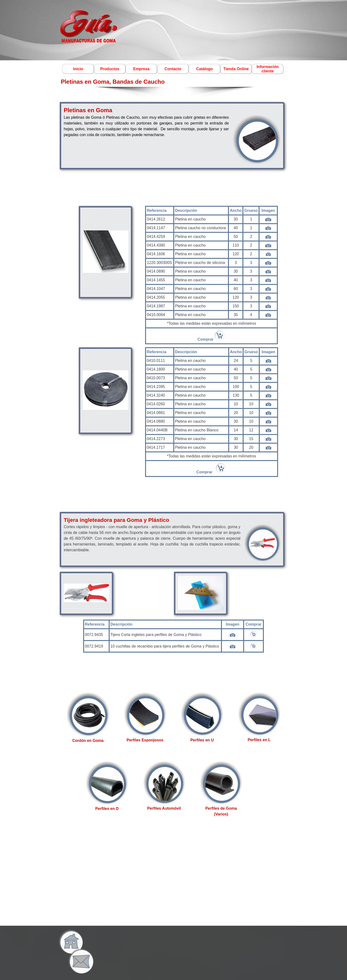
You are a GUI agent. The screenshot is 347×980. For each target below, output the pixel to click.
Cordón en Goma (88, 740)
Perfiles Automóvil (164, 808)
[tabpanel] (172, 135)
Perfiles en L (259, 740)
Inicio (78, 69)
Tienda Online (236, 69)
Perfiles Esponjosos (145, 740)
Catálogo (204, 69)
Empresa (141, 69)
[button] (80, 948)
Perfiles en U (202, 740)
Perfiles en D (107, 808)
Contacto (173, 69)
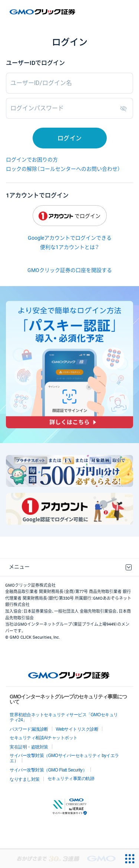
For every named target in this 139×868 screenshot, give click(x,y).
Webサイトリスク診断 (77, 729)
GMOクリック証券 (43, 12)
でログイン (69, 216)
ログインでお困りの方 (32, 160)
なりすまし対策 (24, 779)
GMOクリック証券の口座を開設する (70, 270)
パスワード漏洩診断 (29, 729)
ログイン (70, 138)
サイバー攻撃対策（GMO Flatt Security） (48, 770)
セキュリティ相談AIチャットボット (43, 738)
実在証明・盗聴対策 (29, 747)
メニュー (19, 567)
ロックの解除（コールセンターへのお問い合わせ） (63, 169)
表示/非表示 (125, 108)
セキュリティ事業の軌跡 (71, 779)
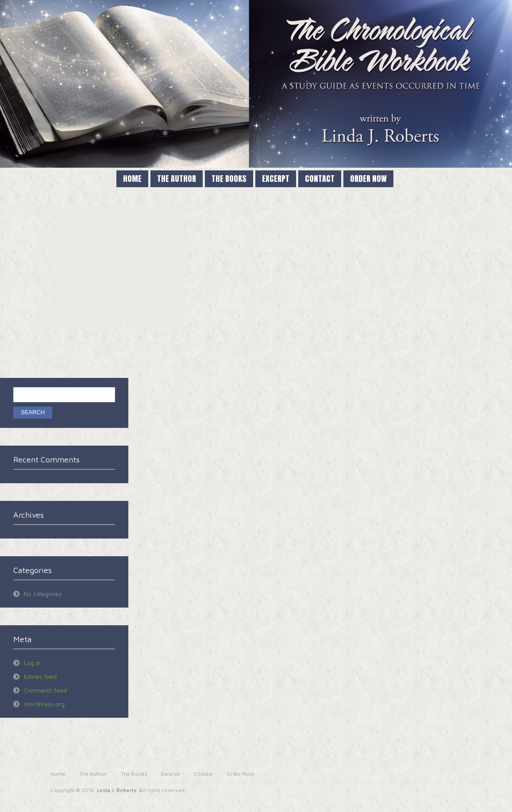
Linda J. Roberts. (117, 790)
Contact (203, 774)
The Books (134, 774)
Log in (32, 663)
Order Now (240, 774)
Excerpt (170, 774)
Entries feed (40, 677)
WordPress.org (44, 704)
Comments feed (45, 690)
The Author (93, 774)
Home (58, 774)
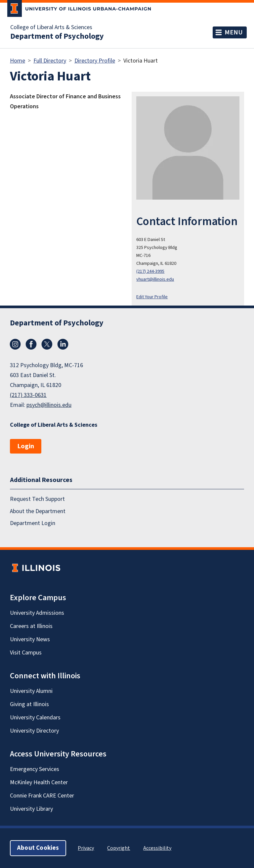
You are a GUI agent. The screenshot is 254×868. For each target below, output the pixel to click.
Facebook (31, 344)
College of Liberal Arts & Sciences (51, 27)
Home (17, 61)
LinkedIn (63, 344)
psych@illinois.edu (49, 405)
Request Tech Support (37, 499)
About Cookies (38, 848)
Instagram (15, 344)
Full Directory (50, 61)
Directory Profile (95, 61)
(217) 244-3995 (150, 271)
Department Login (32, 523)
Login (26, 446)
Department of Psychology (57, 36)
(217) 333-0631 (28, 395)
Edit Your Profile (152, 297)
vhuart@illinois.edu (155, 279)
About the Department (38, 511)
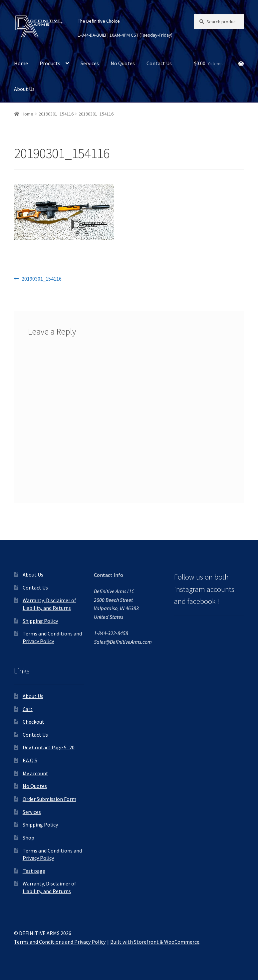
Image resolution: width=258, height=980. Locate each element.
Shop (28, 837)
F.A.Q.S (30, 760)
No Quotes (123, 63)
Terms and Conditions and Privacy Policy (60, 942)
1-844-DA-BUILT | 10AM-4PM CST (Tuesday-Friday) (125, 35)
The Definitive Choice (99, 21)
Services (90, 63)
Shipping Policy (40, 621)
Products (50, 63)
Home (21, 63)
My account (35, 773)
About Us (24, 89)
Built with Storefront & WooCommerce (155, 942)
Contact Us (159, 63)
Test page (34, 871)
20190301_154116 (56, 114)
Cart (27, 709)
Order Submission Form (49, 799)
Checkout (33, 722)
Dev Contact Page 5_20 (48, 747)
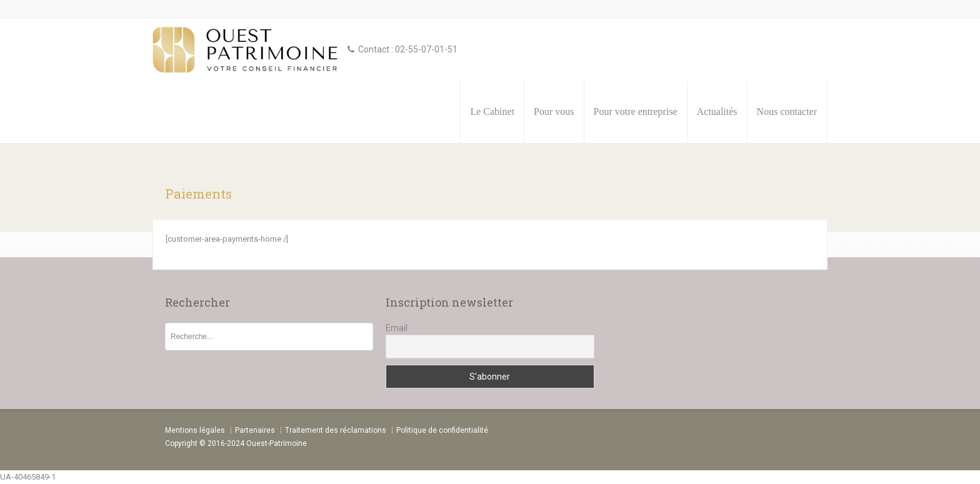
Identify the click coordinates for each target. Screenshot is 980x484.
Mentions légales (195, 430)
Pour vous (554, 111)
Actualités (717, 111)
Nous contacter (787, 111)
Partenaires (255, 430)
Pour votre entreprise (636, 111)
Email (396, 328)
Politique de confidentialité (442, 430)
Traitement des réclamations (336, 430)
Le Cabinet (492, 111)
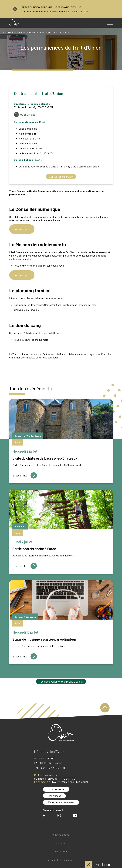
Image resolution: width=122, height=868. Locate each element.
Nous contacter (56, 789)
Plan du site (61, 843)
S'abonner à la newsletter (61, 802)
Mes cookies (61, 851)
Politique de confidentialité (61, 860)
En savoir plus (22, 229)
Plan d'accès (54, 796)
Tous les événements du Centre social (61, 681)
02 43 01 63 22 (28, 115)
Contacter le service (61, 177)
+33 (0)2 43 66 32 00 (53, 768)
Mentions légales (60, 835)
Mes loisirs (22, 32)
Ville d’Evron (9, 32)
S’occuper (33, 32)
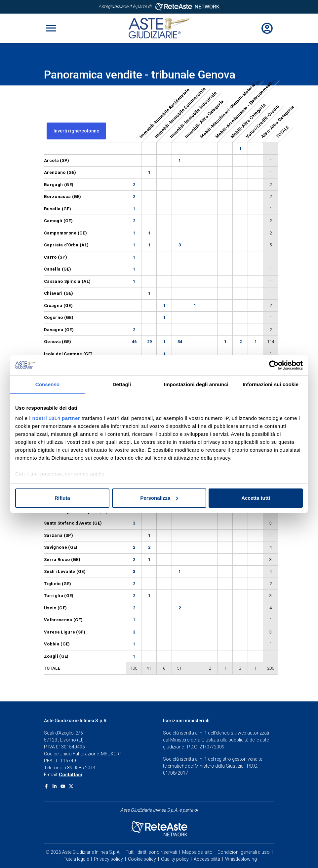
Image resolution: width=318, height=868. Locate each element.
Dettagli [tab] (122, 384)
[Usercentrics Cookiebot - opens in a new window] (274, 365)
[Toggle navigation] (51, 28)
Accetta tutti (256, 498)
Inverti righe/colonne (76, 131)
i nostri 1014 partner (55, 418)
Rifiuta (62, 498)
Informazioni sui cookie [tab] (271, 384)
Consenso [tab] (47, 384)
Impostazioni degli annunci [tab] (196, 384)
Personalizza (159, 498)
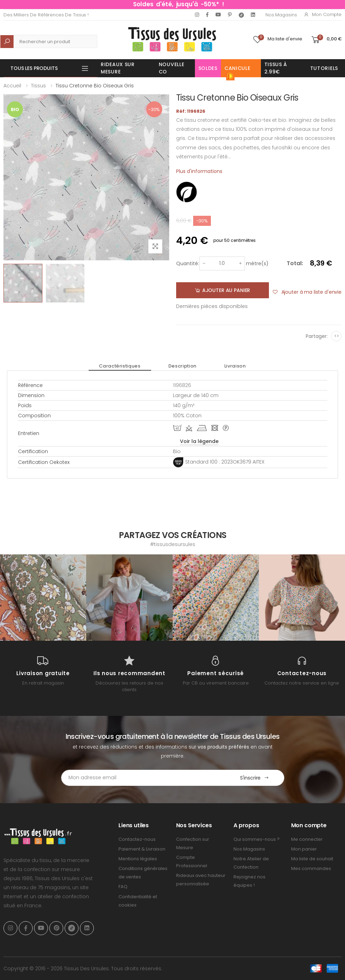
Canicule (237, 71)
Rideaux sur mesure (118, 68)
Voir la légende (199, 441)
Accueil (12, 86)
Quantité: (188, 263)
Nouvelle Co (172, 68)
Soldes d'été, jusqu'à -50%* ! (178, 4)
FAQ (123, 886)
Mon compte (323, 14)
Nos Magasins (281, 15)
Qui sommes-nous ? (256, 839)
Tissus (38, 86)
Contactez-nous (137, 839)
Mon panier (304, 849)
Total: (294, 263)
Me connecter (307, 839)
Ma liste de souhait (312, 859)
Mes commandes (311, 869)
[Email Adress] (143, 778)
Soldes (208, 68)
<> (337, 336)
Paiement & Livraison (142, 849)
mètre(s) (257, 263)
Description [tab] (182, 366)
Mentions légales (138, 859)
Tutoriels (324, 68)
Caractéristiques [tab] (120, 366)
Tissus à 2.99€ (276, 68)
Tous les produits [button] (34, 68)
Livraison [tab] (235, 366)
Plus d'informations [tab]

THE REQUEST:
Reproduce every line of the records above verbatim, leaving out the pictures.

FULL ANSWER:
You are a GUI agent. The screenshot is 347×980. For each target below, output the pixel to click.
Cordón en Goma (88, 740)
Perfiles Automóvil (164, 808)
[tabpanel] (172, 135)
Perfiles en L (259, 740)
Inicio (78, 69)
Tienda Online (236, 69)
Perfiles Esponjosos (145, 740)
Catálogo (204, 69)
Empresa (141, 69)
[button] (80, 948)
Perfiles en U (202, 740)
Perfiles en D (107, 808)
Contacto (173, 69)
For every named target in this 139×868 screenshot, give click(x,y).
Webサイトリスク診断 (77, 729)
GMOクリック証券 (43, 12)
でログイン (69, 216)
ログインでお困りの方 (32, 160)
なりすまし対策 (24, 779)
GMOクリック証券の口座を開設する (70, 270)
パスワード漏洩診断 (29, 729)
ログイン (70, 138)
サイバー攻撃対策（GMO Flatt Security） (48, 770)
セキュリティ相談AIチャットボット (43, 738)
実在証明・盗聴対策 (29, 747)
メニュー (19, 567)
ロックの解除（コールセンターへのお問い合わせ） (63, 169)
表示/非表示 (125, 108)
セキュリティ事業の軌跡 (71, 779)
Linda J. Roberts. (117, 790)
Contact (203, 774)
The Books (134, 774)
Log in (32, 663)
Order Now (240, 774)
Excerpt (170, 774)
Entries feed (40, 677)
WordPress.org (44, 704)
Comments feed (45, 690)
The Author (93, 774)
Home (58, 774)
You are a GUI agent. The screenshot is 254×868. For each target below, output the pixel to click.
Facebook (31, 344)
College of Liberal Arts & Sciences (51, 27)
Home (17, 61)
LinkedIn (63, 344)
psych@illinois.edu (49, 405)
Request Tech Support (37, 499)
About Cookies (38, 848)
Instagram (15, 344)
Full Directory (50, 61)
Directory Profile (95, 61)
(217) 244-3995 (150, 271)
Department Login (32, 523)
Login (26, 446)
Department of Psychology (57, 36)
(217) 333-0631 (28, 395)
Edit Your Profile (152, 297)
vhuart@illinois.edu (155, 279)
About the Department (38, 511)
Image resolution: width=258, height=980. Locate each element.
Shop (28, 837)
F.A.Q.S (30, 760)
No Quotes (123, 63)
Terms and Conditions and Privacy Policy (60, 942)
1-844-DA-BUILT | 10AM-4PM CST (Tuesday-Friday) (125, 35)
The Definitive Choice (99, 21)
Services (90, 63)
Shipping Policy (40, 621)
Products (50, 63)
Home (21, 63)
My account (35, 773)
About Us (24, 89)
Built with Storefront & WooCommerce (155, 942)
Contact Us (159, 63)
Test page (34, 871)
20190301_154116 (56, 114)
Cart (27, 709)
Order Submission Form (49, 799)
Checkout (33, 722)
Dev Contact Page 5_20 (48, 747)
Identify the click coordinates for each target. Screenshot is 980x484.
Mentions légales (195, 430)
Pour vous (554, 111)
Actualités (717, 111)
Nous contacter (787, 111)
Partenaires (255, 430)
Pour votre entreprise (636, 111)
Email (396, 328)
Politique de confidentialité (442, 430)
Traitement des réclamations (336, 430)
Le Cabinet (492, 111)
Image resolution: width=122, height=868. Locate each element.
Nous contacter (56, 789)
Plan du site (61, 843)
S'abonner à la newsletter (61, 802)
Mes cookies (61, 851)
Politique de confidentialité (61, 860)
En savoir plus (22, 229)
Plan d'accès (54, 796)
Tous les événements du Centre social (61, 681)
02 43 01 63 22 (28, 115)
Contacter le service (61, 177)
+33 (0)2 43 66 32 00 (53, 768)
Mentions légales (60, 835)
Mes loisirs (22, 32)
Ville d’Evron (9, 32)
S’occuper (33, 32)
Image resolution: width=318, height=868. Locate each element.
Dettagli [tab] (122, 384)
[Usercentrics Cookiebot - opens in a new window] (274, 365)
[Toggle navigation] (51, 28)
Accetta tutti (256, 498)
Inverti righe/colonne (76, 131)
i nostri 1014 partner (55, 418)
Rifiuta (62, 498)
Informazioni sui cookie [tab] (271, 384)
Consenso [tab] (47, 384)
Impostazioni degli annunci [tab] (196, 384)
Personalizza (159, 498)
Canicule (237, 71)
Rideaux sur mesure (118, 68)
Voir la légende (199, 441)
Accueil (12, 86)
Quantité: (188, 263)
Nouvelle Co (172, 68)
Soldes d'été, jusqu'à -50%* ! (178, 4)
FAQ (123, 886)
Mon compte (323, 14)
Nos Magasins (281, 15)
Qui sommes-nous ? (256, 839)
Tissus (38, 86)
Contactez-nous (137, 839)
Mon panier (304, 849)
Total: (294, 263)
Me connecter (307, 839)
Ma liste de souhait (312, 859)
Mes commandes (311, 869)
[Email Adress] (143, 778)
Soldes (208, 68)
<> (337, 336)
Paiement & Livraison (142, 849)
mètre(s) (257, 263)
Description [tab] (182, 366)
Mentions légales (138, 859)
Tutoriels (324, 68)
Caractéristiques [tab] (120, 366)
Tissus à 2.99€ (276, 68)
Tous les produits [button] (34, 68)
Livraison [tab] (235, 366)
Plus d'informations [tab]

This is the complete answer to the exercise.